The study noted “that foreign aid has been largely ineffective because it has failed to recognize the importance of knowledge and innovation in driving development. – The problem of brain drain highlights the bigger issue of knowledge, said Charles Gore, one of the reports authors.
– We need to adopt new policies which should be orientated to reducing the technology gap and diversifying the economy. It is no use just investing in human capital without policies which develop employment opportunities to encourage workers to stay, explained he.
The report showed that in 2004, 1 million educated people emigrated from LDCs out of a total skilled pool of 6,6 million – a loss of 15 percent. Haiti, Samoa, Gambia and Somalia are among the LDCs that have lost more than half of their university-educated professionals in recent years.

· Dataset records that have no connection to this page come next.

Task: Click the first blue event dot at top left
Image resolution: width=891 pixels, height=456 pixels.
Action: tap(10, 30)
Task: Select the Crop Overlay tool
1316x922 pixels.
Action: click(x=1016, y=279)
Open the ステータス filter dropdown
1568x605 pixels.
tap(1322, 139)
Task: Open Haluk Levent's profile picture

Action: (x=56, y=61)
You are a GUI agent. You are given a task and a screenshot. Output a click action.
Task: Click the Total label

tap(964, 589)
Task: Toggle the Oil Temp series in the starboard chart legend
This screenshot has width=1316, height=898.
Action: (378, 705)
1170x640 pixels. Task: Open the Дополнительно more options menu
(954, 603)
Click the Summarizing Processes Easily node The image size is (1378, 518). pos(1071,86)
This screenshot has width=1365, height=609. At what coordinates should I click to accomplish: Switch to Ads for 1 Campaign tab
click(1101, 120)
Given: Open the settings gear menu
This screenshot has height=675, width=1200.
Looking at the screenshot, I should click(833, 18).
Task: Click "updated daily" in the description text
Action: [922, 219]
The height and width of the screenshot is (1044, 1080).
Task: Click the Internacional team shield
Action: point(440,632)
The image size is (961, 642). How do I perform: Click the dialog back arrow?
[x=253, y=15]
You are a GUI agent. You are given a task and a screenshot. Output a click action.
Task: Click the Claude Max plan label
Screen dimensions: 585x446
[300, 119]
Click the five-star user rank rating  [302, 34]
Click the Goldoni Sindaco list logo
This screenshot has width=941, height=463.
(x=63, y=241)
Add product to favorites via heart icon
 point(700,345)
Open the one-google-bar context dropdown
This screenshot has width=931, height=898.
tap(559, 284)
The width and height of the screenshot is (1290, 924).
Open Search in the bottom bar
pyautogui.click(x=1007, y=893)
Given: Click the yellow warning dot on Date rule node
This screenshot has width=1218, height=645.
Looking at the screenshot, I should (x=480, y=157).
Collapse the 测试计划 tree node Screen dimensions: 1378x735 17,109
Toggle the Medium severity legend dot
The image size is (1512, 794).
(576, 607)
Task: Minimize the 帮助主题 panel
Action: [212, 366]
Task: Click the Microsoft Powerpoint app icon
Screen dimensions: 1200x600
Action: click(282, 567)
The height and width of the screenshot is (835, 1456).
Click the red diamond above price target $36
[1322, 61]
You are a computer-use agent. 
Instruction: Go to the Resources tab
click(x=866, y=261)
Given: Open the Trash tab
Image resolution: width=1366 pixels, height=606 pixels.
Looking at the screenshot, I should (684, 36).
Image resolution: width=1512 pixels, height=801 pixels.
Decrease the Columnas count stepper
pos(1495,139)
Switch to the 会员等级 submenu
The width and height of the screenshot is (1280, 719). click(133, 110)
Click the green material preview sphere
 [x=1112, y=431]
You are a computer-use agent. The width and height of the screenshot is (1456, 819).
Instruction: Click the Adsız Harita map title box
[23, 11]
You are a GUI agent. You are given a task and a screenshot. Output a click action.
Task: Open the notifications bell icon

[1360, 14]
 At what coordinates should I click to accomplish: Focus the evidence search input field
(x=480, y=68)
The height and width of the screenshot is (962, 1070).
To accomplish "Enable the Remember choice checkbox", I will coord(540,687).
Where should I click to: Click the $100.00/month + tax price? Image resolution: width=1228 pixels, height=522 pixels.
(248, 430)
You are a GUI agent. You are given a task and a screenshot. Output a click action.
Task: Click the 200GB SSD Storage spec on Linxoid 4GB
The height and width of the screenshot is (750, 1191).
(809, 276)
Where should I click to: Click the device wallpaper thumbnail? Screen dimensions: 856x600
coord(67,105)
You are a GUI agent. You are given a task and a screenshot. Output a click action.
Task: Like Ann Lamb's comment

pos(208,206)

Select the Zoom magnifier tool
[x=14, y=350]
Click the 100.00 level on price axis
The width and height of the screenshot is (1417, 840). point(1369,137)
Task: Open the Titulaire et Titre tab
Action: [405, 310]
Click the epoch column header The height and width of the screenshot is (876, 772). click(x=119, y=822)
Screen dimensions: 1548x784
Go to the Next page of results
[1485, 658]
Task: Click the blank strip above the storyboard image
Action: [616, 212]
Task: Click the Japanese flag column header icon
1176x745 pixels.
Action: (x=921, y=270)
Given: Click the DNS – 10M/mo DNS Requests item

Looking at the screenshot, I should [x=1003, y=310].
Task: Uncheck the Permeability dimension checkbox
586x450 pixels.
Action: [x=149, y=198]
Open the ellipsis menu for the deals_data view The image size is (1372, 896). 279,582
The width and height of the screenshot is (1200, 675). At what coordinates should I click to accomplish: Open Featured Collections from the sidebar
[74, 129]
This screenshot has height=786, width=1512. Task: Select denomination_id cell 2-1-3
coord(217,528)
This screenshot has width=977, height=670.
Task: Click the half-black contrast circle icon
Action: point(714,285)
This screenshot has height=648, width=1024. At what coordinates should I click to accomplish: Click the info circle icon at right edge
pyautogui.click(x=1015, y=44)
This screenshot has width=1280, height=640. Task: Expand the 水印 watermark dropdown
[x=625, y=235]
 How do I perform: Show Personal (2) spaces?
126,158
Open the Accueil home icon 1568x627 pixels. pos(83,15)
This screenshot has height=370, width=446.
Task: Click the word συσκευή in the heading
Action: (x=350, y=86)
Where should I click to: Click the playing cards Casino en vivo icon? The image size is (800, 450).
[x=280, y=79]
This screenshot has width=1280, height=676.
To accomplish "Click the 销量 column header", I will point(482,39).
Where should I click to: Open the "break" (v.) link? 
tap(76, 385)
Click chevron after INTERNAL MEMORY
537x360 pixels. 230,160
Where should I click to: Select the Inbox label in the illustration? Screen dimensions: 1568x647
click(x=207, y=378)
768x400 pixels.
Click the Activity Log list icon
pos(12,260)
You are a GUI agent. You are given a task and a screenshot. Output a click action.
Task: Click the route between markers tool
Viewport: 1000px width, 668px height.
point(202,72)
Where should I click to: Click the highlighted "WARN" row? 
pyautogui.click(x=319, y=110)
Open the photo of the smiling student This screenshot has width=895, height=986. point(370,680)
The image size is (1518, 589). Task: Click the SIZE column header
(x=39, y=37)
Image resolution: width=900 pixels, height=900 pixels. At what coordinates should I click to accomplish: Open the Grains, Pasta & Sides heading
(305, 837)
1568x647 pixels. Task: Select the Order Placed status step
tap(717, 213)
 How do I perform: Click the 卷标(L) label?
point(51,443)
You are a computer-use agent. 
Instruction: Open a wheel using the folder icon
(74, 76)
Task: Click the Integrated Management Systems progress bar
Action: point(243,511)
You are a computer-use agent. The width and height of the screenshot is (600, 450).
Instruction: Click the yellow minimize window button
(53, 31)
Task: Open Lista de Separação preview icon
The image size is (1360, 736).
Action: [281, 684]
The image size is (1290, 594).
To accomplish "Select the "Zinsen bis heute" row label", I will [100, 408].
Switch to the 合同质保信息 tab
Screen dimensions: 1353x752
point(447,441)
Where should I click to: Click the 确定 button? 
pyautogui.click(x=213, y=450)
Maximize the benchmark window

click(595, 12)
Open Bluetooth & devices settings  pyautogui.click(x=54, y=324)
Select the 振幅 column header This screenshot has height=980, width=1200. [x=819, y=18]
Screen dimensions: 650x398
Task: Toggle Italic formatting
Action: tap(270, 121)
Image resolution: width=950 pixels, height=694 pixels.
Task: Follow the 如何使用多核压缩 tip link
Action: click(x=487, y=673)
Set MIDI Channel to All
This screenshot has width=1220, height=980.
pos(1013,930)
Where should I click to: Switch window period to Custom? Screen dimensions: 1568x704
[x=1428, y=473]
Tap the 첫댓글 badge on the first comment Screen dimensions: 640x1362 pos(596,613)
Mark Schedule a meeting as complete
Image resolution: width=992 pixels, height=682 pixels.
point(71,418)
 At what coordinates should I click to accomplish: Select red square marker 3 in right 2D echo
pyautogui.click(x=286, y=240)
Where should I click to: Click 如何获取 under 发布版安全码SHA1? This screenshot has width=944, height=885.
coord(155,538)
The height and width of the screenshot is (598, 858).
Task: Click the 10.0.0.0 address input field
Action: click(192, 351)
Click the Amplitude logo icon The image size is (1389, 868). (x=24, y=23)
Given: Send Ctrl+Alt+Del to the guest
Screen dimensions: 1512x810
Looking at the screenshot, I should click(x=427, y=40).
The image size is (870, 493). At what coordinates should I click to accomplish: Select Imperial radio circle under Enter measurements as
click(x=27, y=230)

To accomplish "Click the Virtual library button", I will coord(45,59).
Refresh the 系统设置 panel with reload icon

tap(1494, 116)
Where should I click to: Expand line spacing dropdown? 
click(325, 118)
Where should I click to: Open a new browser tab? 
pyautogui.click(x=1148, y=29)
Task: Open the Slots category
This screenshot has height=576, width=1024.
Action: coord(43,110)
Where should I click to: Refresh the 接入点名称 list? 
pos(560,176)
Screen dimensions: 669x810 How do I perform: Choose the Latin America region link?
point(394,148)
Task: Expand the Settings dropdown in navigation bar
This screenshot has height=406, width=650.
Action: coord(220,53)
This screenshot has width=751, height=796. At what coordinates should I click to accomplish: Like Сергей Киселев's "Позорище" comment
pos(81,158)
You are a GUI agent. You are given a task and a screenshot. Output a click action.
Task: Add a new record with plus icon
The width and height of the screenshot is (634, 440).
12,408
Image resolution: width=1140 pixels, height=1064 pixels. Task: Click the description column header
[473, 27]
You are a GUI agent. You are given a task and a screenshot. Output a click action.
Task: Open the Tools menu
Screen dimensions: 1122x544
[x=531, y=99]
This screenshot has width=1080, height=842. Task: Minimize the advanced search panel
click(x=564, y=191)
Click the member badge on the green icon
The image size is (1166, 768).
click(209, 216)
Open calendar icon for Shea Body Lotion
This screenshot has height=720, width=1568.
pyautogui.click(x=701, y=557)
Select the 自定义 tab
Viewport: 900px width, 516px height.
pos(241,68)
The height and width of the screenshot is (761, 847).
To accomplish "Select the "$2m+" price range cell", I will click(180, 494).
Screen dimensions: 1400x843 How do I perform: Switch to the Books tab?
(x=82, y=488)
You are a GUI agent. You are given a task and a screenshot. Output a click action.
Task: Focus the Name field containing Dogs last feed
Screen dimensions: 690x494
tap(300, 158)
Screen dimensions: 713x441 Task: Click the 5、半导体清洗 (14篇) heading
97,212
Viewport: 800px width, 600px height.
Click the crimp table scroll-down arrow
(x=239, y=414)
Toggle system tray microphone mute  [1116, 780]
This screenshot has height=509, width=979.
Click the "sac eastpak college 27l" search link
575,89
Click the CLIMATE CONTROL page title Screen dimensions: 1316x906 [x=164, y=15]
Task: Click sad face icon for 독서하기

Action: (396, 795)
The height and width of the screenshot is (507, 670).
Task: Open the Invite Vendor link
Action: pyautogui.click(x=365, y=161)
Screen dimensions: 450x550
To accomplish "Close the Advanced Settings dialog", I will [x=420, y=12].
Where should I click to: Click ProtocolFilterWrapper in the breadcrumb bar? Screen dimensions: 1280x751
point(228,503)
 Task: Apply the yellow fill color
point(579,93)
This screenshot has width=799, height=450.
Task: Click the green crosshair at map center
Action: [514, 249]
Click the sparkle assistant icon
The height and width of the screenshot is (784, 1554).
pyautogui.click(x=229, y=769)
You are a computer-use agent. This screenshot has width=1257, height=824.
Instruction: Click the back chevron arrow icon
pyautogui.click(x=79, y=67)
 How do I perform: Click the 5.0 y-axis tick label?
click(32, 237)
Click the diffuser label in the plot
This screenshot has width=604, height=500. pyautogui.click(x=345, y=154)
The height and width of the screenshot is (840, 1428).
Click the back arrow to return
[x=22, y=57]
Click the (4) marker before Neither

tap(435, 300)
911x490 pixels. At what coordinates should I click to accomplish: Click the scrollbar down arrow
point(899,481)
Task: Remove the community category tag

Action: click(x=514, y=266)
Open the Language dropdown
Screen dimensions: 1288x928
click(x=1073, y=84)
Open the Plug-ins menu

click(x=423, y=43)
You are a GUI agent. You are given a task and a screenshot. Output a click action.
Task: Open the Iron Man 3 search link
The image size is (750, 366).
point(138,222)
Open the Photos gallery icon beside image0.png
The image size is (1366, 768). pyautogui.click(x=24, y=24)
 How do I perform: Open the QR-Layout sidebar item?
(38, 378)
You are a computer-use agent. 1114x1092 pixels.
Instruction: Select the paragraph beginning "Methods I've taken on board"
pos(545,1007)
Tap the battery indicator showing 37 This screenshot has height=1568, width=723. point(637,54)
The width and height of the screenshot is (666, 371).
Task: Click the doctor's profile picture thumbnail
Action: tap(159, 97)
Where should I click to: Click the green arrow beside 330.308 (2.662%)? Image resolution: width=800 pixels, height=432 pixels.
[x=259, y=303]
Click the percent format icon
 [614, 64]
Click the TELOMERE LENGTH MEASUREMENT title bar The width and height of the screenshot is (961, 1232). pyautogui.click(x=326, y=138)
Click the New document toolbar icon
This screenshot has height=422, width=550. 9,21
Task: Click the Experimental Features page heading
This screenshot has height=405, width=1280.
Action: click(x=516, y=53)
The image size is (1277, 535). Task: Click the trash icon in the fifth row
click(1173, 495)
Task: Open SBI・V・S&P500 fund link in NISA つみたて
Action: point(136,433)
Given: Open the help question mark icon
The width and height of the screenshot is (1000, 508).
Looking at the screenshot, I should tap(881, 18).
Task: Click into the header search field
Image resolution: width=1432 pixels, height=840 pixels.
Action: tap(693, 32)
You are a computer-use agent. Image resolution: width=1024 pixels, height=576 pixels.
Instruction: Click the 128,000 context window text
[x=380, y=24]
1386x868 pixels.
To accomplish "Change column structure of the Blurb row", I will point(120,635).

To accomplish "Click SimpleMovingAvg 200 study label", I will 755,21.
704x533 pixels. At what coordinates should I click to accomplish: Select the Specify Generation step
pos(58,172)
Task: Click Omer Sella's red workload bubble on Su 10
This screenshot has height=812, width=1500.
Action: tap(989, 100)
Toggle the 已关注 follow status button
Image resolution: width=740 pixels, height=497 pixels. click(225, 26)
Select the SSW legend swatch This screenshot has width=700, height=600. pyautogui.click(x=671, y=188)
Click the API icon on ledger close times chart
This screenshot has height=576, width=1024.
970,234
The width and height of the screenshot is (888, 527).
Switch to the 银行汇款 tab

The health sector, in particular, has suffered. In Bangladesh, 65 percent of all newly graduated doctors seek jobs abroad.
Unlike predominantly government-to-government technology transfer schemes of the past, Gore emphasized the new approach was “bottom-up”.
– We are looking at it in terms of building up the technological capabilities of firms and farms, he said. For example, agricultural techniques to boost crop yields were vital in poor countries where increasing numbers of farm workers migrated to cities, according to the report.
Such wanted innovation occurred “when an entrepreneur in Mauritania started to export camel cheese to the European Union in the 1990s. It occurred when smallholder farmers in Malawi experimented with adopting high-yield maize varieties. These were entrepreneurial acts that involved risk but had potentially high pay-offs”, the report said.
UNCTAD Director General Supachai Panitchpakdi said, that “the 50 LDCs also needed to build the right environment for technological development, which would encourage investment in education and infrastructure and allow them ‘to break loose from their poverty trap”.
Only some of the Asian LDCs – Bangladesh, Cambodia and Laos – were showing signs of taking that path, he added.
Between 2003 and 2005, about 1,3 billion dollar in official development aid was devoted to governance or social issues in the poorest countries, while just 12 million was spent on agricultural technology that could strengthen crops and food production, according to UNCTAD.